If not, I can try to find time myself but I don't know precisely when it could be. I already went forward and found this relevant code for do_match_pathspec() in Git source: https://github.com/git/git/blob/d4a3924/dir.c#L432-L501
@cpburnz if you have any pointers or documentation on this "extra processing" that Git does, it would be more than welcome :)
@adrienverge Interesting to read, but I am not a developer so I don't think I can help with this - but good luck!
Guys this is not a bug. Git works exactly as the spec says:
If there is a separator at the end of the pattern then the pattern will only match directories, otherwise the pattern can match both files and directories.
https://git-scm.com/docs/gitignore
@excitoon I think it's an edge case not adequately described in the gitignore specification. Git behaves exactly as described in this issue, and at the moment pathspec behaves differently. I'm working fixing the discrepancy.
@cpburnz You can check how I solved it in my module.
First, making a group for extra path parts: https://github.com/excitoon/gitignorefile/commit/6763d4772bb06965d774aaab2dde5d82f33855a3#diff-21e52cb6c7e0acafac258d280cac806bcf75715e4207b85d451e0c9e88d9f2b5R305-R306
Second, analyzing if anything matched.

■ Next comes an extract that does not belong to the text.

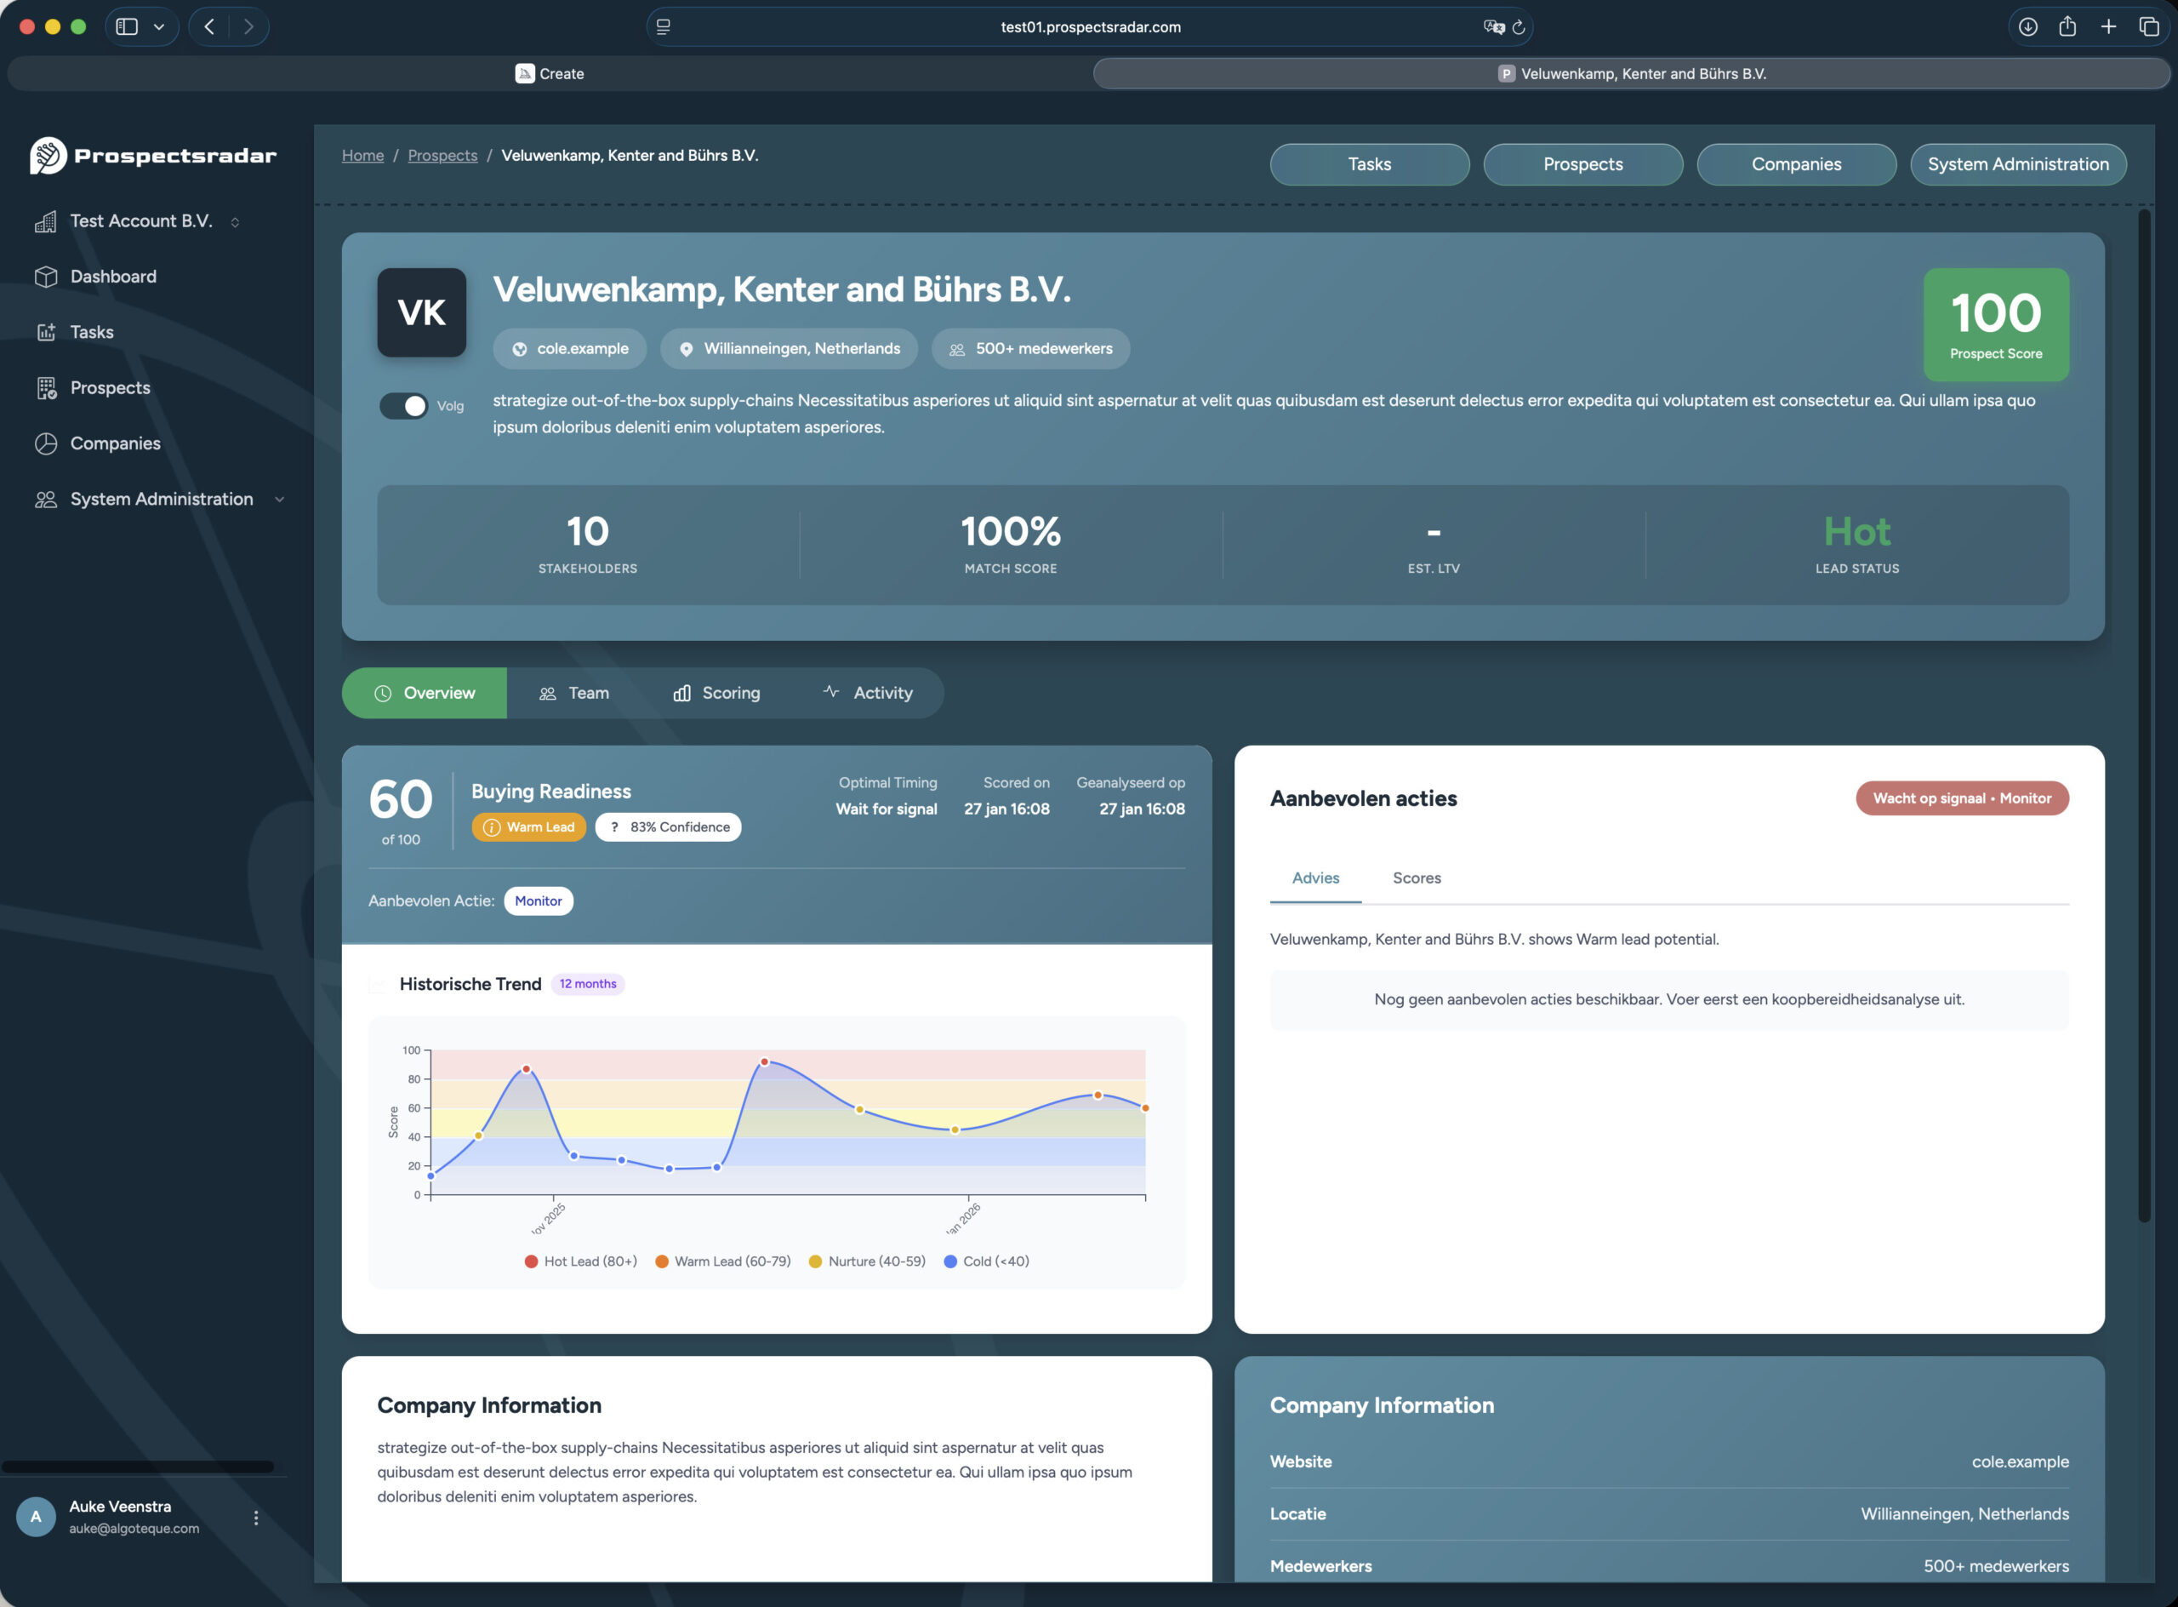This screenshot has height=1607, width=2178.
Task: Open the Prospects breadcrumb link
Action: (442, 156)
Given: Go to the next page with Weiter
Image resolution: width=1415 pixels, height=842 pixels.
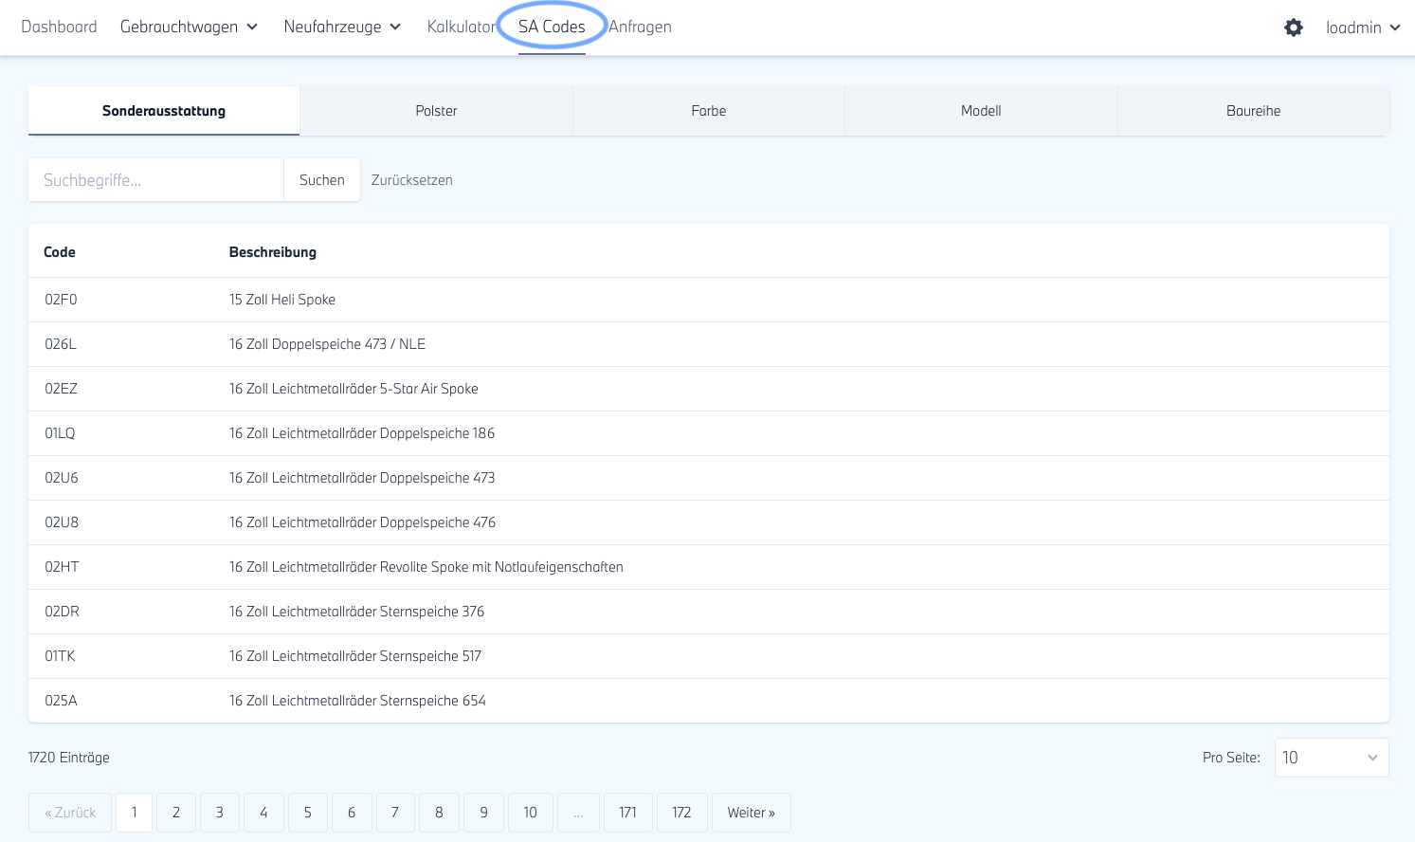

If it did not, we shall query filesystem to check if it is a directory: https://github.com/excitoon/gitignorefile/commit/6763d4772bb06965d774aaab2dde5d82f33855a3#diff-21e52cb6c7e0acafac258d280cac806bcf75715e4207b85d451e0c9e88d9f2b5R234
One more example:
core
!core/
There will be a way to handle this scenario in the v0.10.0 release. The new class, GitIgnoreSpec, will need to be used. It will prioritize patterns that directly match the file over an ancestor directory. It can be used as:
# The "gitwildmatch" pattern factory is assumed by GitIgnoreSpec.
p = pathspec.GitIgnoreSpec.from_lines(['*.yaml', '!*.yaml/'])
p.match_file('dir/file.yaml') # True
p.match_file('dir.yaml/file.yaml') # True
Thanks @cpburnz!